Some food for thought.
You believe that magenta is the predominant cast, I agree.
However as you get closer to correcting any cast, look for another slight cast.
Say you correct for 10 units of green cast, your print is looking very good, but maybe ever so slightly green as well.
Take your magenta viewing filter, use the weakest (5 units) window run it back and forth in and out of your vision, then add a 5 yellow viewing filter on top of ½ of the magenta 5 viewing filter and run it through once again and see if the colour looks ever so slightly better with or without the yellow. If it looks a poofteenth better with both filters it is possible that you have a slight green and a slight blue cast. Correct accordingly by adding say three units of magenta and say 3 to 5 units of yellow to the image.
Do the same with the magenta viewing 5 window and the cyan 5 filter ½ over the magenta 5 window. If it looks better with this double combination, then correct accordingly. Say 2 units of magenta and 2 or 3 units of red added to the image.

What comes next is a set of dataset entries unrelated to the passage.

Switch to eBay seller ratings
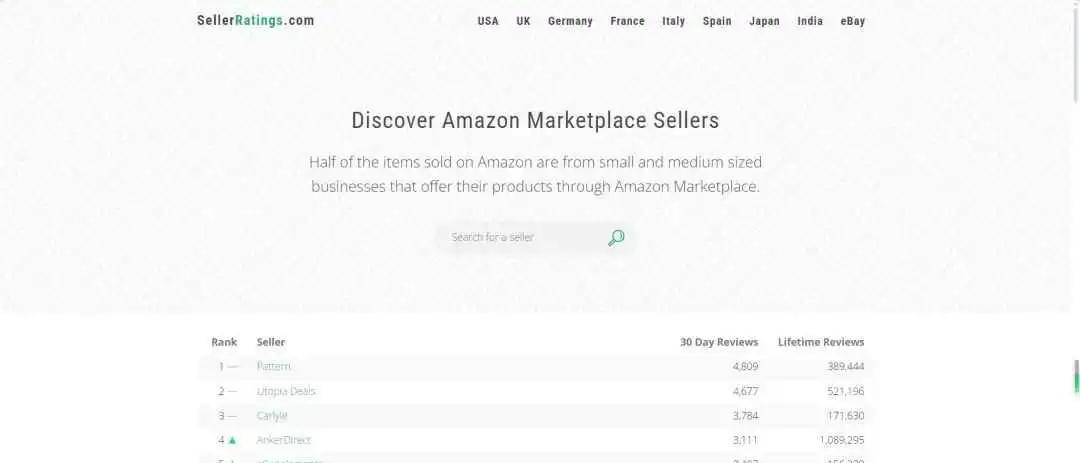Screen dimensions: 1080x463 853,21
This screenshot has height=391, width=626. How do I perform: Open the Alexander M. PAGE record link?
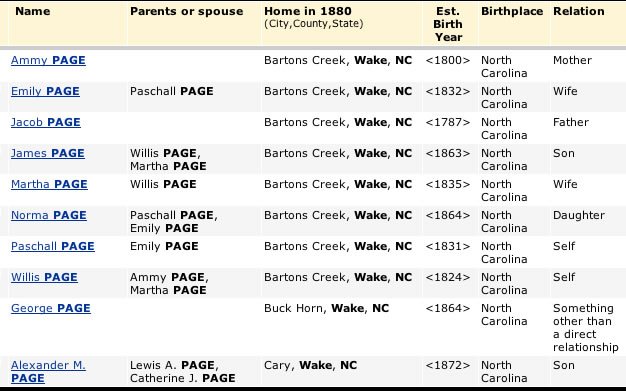click(48, 371)
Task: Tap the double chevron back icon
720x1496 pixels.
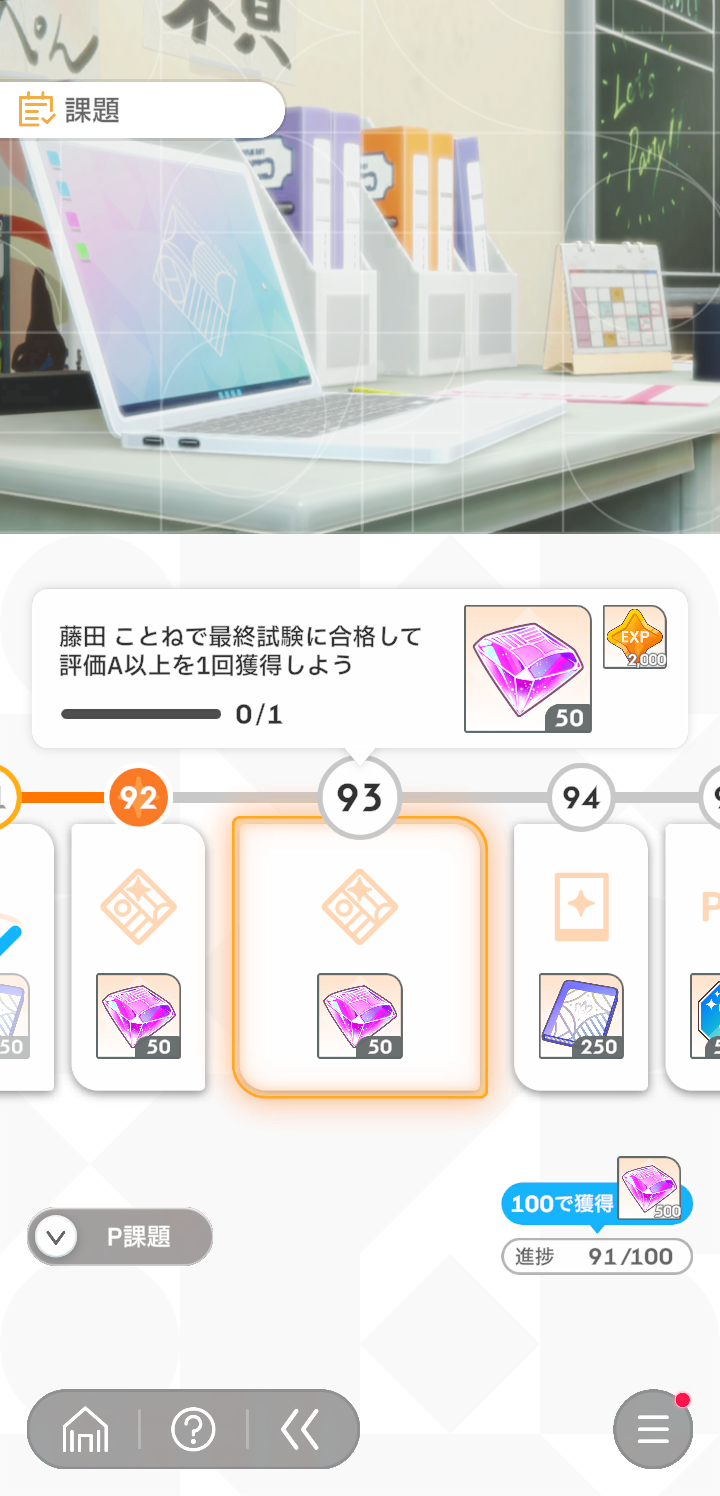Action: (x=300, y=1430)
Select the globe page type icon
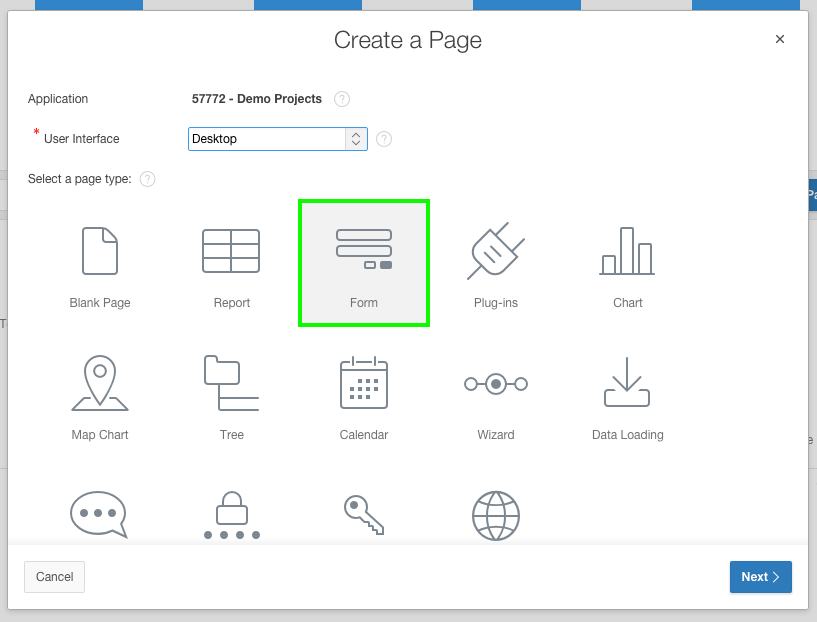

Something to think about is to sit down and look at the picture and decide what you need to do to correct the cast, which maybe to remove 4 units of red and 2 units of magenta from the print.
Then you work out how to do that in the colour head. This will be difficult at first, but it will be quite easy after a short time.
By deciding what filtration the print requires, then making adjustments to the head separately you may find it easier to come up with correct corrections easier and simpler, than trying to work out all at once what the cast is and the amount and type of correction required in the colour head at the same time.
Colour printing is really easy, getting a very good colour print is a tad harder.
Look at the road surface, should it be black instead of cold looking.
Look at the under garment on the young lass, should those strips be white or near white, instead of the cold colour it looks to me.
Should hte white line markings on the road be white, or are they in fact a slight off colour.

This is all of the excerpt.